The Red blood cells (RBC), also known as erythrocytes, are flattened disk-like objects containing an important enzyme called hemoglobin, a protein that carries oxygen. Whereas, the White blood cells (WBC), also known as leukocytes, are the immune system cells that protect the body from infectious disease and foreign invaders. There are different types of WBC, with different life spans and all these WBC carry their important functionalities. Both the RBC and WBC are extremely important for the health of a human.

4. What are platelets and plasma?

Platelets, also known as thrombocytes, are oval-shaped cells that are responsible for blood clotting. In a situation, when a blood vessel ruptures, platelets gather around the region to seal it. The Platelets are generated by the bone marrow and survive for around nine days.
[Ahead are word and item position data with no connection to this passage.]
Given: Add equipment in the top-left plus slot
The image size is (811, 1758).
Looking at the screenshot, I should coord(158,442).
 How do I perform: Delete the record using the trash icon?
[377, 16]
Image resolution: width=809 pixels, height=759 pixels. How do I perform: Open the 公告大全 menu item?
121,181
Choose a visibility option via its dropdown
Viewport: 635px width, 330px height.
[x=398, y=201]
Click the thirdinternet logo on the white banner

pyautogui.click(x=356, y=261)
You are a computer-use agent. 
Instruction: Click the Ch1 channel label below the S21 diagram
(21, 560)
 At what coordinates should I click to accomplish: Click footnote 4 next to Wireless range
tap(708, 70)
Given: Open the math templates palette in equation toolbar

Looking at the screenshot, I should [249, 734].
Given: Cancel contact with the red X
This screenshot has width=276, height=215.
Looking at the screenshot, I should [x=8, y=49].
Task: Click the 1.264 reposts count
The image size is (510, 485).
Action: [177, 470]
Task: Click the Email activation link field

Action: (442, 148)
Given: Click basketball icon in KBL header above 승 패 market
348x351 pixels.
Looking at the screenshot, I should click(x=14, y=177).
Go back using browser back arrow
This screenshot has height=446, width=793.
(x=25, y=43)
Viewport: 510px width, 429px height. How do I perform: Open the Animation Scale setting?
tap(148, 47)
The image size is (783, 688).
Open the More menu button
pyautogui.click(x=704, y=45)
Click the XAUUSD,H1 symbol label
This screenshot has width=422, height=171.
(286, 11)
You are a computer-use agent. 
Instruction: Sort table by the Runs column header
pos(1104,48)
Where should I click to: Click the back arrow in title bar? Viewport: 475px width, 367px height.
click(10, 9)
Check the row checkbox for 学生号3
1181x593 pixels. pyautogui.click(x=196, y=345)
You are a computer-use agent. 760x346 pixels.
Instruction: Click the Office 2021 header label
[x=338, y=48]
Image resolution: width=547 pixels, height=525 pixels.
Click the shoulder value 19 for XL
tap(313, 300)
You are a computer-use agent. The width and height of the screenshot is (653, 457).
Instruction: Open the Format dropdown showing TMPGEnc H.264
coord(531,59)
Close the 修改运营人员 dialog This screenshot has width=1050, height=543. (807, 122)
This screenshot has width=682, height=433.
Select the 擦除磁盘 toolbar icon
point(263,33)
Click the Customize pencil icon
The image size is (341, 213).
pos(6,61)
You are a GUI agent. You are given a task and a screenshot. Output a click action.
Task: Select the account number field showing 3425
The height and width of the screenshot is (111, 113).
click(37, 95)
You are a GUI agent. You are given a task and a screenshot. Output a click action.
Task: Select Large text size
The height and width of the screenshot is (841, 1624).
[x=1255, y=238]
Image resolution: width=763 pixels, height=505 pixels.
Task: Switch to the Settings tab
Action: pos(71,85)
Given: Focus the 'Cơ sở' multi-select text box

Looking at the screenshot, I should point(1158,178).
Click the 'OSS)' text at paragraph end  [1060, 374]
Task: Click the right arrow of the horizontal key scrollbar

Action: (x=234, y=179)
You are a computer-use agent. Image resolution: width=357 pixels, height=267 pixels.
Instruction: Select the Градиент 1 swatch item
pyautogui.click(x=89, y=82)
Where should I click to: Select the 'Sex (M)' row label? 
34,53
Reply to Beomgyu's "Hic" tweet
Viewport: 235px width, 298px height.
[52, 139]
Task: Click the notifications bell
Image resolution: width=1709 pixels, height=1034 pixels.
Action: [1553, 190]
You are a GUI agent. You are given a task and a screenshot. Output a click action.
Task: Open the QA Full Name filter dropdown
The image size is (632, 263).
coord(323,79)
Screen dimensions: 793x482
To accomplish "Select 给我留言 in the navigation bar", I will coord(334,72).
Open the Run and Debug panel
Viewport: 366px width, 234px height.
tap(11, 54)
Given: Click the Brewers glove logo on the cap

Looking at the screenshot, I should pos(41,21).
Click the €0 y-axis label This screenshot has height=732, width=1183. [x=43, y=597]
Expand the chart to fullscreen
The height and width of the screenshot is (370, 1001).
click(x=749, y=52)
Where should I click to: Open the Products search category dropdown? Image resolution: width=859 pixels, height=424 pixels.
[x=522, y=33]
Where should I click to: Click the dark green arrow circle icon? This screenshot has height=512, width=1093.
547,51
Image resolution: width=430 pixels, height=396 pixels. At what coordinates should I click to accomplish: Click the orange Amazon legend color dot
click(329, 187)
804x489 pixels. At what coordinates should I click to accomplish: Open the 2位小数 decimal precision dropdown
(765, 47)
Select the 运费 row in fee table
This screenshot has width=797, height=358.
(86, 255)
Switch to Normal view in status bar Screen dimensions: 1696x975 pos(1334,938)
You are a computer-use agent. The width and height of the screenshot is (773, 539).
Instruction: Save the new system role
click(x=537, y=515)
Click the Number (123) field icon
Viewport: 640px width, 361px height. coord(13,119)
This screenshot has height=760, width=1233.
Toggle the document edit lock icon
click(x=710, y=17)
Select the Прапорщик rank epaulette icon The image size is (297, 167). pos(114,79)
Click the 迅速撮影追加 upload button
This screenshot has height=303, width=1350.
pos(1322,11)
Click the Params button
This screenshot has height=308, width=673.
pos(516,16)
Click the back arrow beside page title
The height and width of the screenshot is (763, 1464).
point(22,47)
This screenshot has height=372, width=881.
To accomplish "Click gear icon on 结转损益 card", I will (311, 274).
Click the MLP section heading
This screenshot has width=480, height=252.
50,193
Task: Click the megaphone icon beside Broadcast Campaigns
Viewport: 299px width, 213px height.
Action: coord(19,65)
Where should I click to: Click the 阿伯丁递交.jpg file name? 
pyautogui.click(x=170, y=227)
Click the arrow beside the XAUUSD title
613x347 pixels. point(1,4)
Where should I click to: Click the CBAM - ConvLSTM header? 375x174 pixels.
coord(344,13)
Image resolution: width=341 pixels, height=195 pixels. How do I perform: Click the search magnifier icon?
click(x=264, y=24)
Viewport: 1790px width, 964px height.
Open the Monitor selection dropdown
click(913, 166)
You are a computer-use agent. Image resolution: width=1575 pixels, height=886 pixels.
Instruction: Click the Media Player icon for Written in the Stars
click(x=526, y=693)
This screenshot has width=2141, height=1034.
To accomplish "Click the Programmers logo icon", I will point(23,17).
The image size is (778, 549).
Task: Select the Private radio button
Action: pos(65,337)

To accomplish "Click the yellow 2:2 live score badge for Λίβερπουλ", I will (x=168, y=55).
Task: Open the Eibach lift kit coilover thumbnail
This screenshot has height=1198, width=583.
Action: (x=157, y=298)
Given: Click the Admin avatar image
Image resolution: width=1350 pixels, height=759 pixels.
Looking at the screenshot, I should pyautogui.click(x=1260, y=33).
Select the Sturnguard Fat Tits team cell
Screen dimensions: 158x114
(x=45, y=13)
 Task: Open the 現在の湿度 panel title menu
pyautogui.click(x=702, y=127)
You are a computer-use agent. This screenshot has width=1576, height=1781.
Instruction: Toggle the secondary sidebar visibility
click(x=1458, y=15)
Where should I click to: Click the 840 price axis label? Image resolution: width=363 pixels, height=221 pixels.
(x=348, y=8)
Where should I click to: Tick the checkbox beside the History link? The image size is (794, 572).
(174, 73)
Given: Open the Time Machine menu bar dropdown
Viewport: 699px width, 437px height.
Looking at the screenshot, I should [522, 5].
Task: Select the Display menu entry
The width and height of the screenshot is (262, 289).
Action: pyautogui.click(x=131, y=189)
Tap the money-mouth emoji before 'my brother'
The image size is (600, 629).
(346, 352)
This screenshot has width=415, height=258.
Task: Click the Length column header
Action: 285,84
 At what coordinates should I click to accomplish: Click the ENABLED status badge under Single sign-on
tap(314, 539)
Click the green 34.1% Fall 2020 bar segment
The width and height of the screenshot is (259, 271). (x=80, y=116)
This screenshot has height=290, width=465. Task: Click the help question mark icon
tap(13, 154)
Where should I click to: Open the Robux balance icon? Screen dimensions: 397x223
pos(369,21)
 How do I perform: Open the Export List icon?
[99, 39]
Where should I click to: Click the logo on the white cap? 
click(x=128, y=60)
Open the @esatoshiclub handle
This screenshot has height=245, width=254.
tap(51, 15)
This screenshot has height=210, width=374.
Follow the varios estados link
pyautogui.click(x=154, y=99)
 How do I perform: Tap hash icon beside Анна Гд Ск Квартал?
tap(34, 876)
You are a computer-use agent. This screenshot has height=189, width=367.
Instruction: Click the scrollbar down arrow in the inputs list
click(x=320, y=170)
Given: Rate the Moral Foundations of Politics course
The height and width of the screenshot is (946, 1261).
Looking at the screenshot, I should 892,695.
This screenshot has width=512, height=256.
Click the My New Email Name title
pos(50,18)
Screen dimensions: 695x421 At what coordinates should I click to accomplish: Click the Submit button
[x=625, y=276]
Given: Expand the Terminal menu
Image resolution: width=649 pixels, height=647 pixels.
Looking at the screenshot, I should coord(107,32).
Whereas, Plasma is a light yellow fluid that carries water, salt, and enzymes to different parts of the body. Plasma transports the nutrients, hormones, and proteins to various parts of the body. The Cells also excrete waste products into plasma.

5. What should be done to keep the heart healthy and functioning?

The Human heart is a very delicate organ, although it never stops functioning for the entirety of the lifespan of a human being, the proper conditioning of the heart is extremely important to maintain the blood and nutrient flow in the body. Exercise of 30 mins daily should be practiced by everyone that will give the body a chance to get into a fir shape. Morning Walks are found to be very helpful. Meditation and Yoga have been found to be particularly helpful to patients who have been struggling with heart disease or conditions of stress.